> **WORK INSTRUCTIONS**: Reproduce the listing in full, pictures excluded.
#### DATASET RECORDS
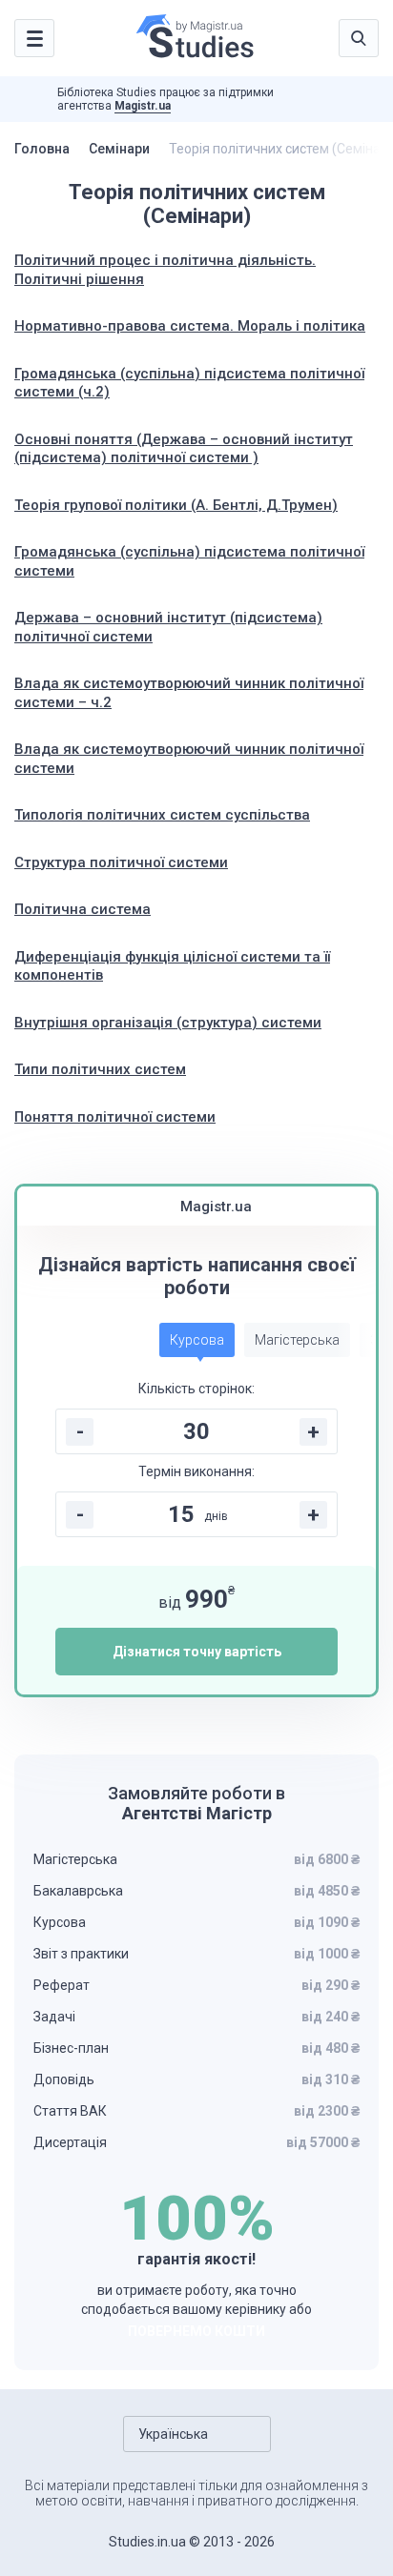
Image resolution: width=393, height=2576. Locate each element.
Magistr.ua (142, 105)
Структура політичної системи (121, 862)
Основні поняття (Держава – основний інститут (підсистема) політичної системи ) (183, 449)
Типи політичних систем (100, 1069)
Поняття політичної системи (115, 1117)
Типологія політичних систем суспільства (162, 814)
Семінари (119, 148)
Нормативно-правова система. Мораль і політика (189, 326)
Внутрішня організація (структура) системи (167, 1022)
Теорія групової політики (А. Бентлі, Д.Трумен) (176, 505)
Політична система (82, 909)
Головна (42, 148)
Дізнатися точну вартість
########
> **EXPECTED OUTPUT**:
Image resolution: width=393, height=2576. Locate each element.
Magistr.ua (142, 105)
Структура політичної системи (121, 862)
Основні поняття (Держава – основний інститут (підсистема) політичної системи ) (183, 449)
Типи політичних систем (100, 1069)
Поняття політичної системи (115, 1117)
Типологія політичних систем суспільства (162, 814)
Семінари (119, 148)
Нормативно-правова система. Мораль і політика (189, 326)
Внутрішня організація (структура) системи (167, 1022)
Теорія групової політики (А. Бентлі, Д.Трумен) (176, 505)
Політична система (82, 909)
Головна (42, 148)
Дізнатися точну вартість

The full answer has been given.